Besides this mechanism, each user can for him or herself flag items as “favorites” so they’ll always show up for the particular type of patient and problem.
Finally, a central authority can flag certain items as “recommended” or “not recommended” for a particular problem and patient type, allowing appropriate advice or warnings to be presented at the right time and place.
The properties of the system are interesting.
The main advantage is that the system is self-learning. There is no setup or configuration except for the list of “problems”. After that, the system simply gets better with use.
There is also the ability to influence the system using favorites and recommendations, so that infrequent, but desirable, behavior can be promoted. This is entirely optional, though.
The emergent properties are at least as interesting.
By spreading “best practices” within a group, the provided care will tend to be more complete and consistent as time progresses.
By providing the right and complete keywords in the notes templates and in referrals, the data will be more complete and well-structured, leading to better reporting and registry data.
The system effectively implements knowledge distribution by picking up behavior from all users and making it visible to everyone.
Unusually for an EHR related system, Q.E.D. ought to make all the users happy without compromise. Doctors and nurses will work much faster and have less cognitive load, not having to work from memory but from proper short-lists.
Administrators will get much better structured data, and will have a channel to publish recommendations into clinical care.

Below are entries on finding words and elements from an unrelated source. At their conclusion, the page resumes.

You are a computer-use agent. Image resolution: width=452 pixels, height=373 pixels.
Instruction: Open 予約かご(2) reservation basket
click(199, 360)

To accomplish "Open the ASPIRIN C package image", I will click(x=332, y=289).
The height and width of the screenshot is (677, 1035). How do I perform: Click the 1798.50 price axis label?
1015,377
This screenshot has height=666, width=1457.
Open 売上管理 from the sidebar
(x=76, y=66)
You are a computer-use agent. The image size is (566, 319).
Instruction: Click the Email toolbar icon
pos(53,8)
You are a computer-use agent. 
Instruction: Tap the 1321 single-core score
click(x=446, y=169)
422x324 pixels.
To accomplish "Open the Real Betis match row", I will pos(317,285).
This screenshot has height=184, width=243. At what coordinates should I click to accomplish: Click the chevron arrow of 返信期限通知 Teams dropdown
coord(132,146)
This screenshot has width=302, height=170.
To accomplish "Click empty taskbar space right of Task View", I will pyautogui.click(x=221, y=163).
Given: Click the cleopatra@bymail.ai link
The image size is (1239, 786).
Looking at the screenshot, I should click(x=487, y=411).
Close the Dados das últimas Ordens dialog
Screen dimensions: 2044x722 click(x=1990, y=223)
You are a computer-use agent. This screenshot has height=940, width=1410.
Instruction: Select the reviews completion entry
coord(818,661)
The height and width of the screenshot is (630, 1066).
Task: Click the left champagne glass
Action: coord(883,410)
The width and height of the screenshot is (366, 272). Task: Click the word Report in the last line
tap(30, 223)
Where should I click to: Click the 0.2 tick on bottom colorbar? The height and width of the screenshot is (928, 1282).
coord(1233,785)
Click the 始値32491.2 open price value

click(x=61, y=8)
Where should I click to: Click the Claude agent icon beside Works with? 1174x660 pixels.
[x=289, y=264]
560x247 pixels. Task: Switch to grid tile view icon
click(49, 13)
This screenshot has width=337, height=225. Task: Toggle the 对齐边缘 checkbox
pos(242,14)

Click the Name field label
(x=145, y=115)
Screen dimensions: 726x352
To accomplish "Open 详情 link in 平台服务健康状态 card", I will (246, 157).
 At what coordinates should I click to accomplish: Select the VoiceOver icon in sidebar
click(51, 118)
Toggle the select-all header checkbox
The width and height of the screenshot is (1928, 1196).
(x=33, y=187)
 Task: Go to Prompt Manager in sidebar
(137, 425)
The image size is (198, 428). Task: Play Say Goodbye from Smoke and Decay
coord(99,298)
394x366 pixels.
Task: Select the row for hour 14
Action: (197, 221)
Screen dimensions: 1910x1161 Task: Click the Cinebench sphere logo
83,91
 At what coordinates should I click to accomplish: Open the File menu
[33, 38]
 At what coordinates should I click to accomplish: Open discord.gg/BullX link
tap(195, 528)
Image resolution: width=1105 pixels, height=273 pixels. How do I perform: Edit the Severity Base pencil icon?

At the same time, the system can show the practices as they are actually applied in the organisation according to case type.
Patients will ultimately benefit from more complete and consistent care.
What’s not to love about Q.E.D.?
(All images from iStockphoto.com)
- Most knowledge-based EHR initiatives that have tried to bridge two or all three levels without any clear definition of responsibilities, have failed.
- I called it Q.E.D. for no other reason than that I couldn’t think of anything better.
- The slides come from a presentation I originally did for an EHR vendor.